CUSU Women’s Officer Audrey Sebatindira has been announced as CUSU’s final representative at this year’s National Union of Students (NUS) National Conference after winning a by-election to the position.
Sebatindira, who took 59 per cent of the vote, was declared the winner of the by-election in a statement posted online by the CUSU Elections Committee shortly after voting closed at 7pm on Thursday.
Sebatindira emphasised her knowledge and experience of the NUS and Higher Education sector throughout the campaign. She pledged to support policies which tackled “sexual harassment, decolonising curricula, and making the NUS more transparent and representative,” as well as “the government’s racist Prevent policy.”
Ultimately, she had to fight off competition from only one other candidate, Dani Jacobson, a second-year Modern and Medieval Languages student, who polled 33 per cent of the vote. Her campaign proposed a three-point manifesto: “tackling discrimination on campus,” “a more accessible NUS,” and “supporting volunteering initiatives.”
A third candidate in the election, Nailya Shamgunova, announced her withdrawal from the race on Tuesday, but nevertheless received sixteen votes.

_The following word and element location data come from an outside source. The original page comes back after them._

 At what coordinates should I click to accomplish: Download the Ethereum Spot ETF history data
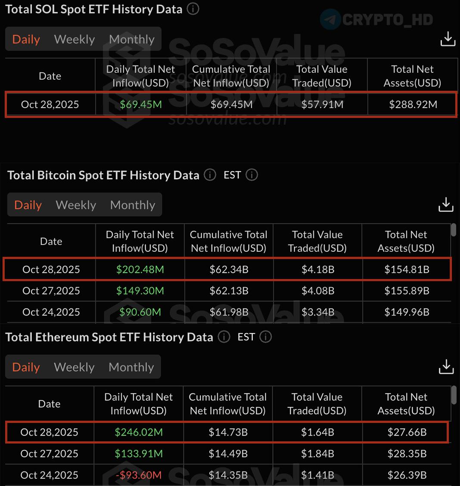[x=446, y=367]
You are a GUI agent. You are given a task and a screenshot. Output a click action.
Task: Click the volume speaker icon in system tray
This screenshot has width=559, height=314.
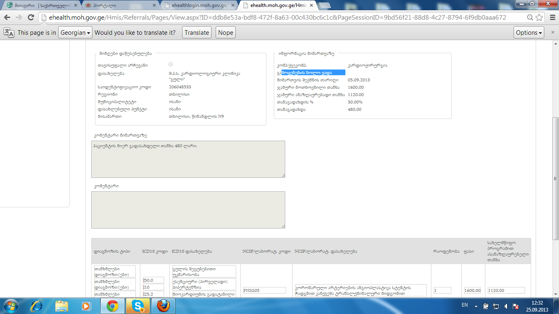(x=506, y=306)
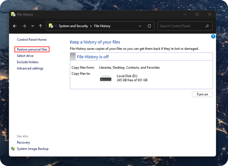Focus the Search Control Panel field
Image resolution: width=228 pixels, height=166 pixels.
coord(180,26)
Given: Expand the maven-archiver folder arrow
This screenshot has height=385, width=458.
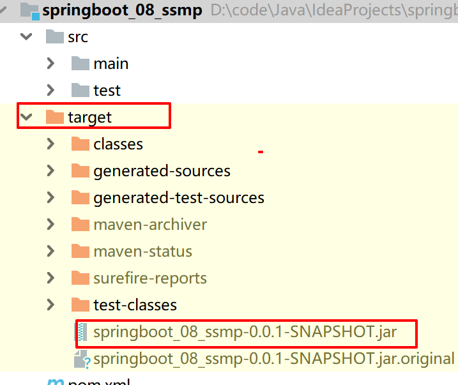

The conference, which will take place in April, is a key event in the NUS and student politics calendar. It will debate a variety of issues under five key policy categories: Further Education, Higher Education, Society and Citizenship, Welfare, and Union Development. It will also elect the organisation’s new leadership.
This year’s conference is likely to be contentious, following a number of controversies surrounding the leadership of incumbent President Malia Bouattia, and opposition to it.
Sebatindira will join a delegation comprising CUSU President Amatey Doku, who attends by default, and the four other delegates chosen in November’s election: Jonty Leibowitz, Roberta Huldisch, Joshua Jackson, and Eireann Attridge.
The election this week was triggered when, in November’s original election, only two female candidates stood. The NUS’s ‘Fair Representation on NUS Conference’ rule requires at least half of any delegation to be either self-identifying women or non-binary people, and as a result a by-election had to be held to find a third female or non-binary candidate to join Attridge and Huldisch.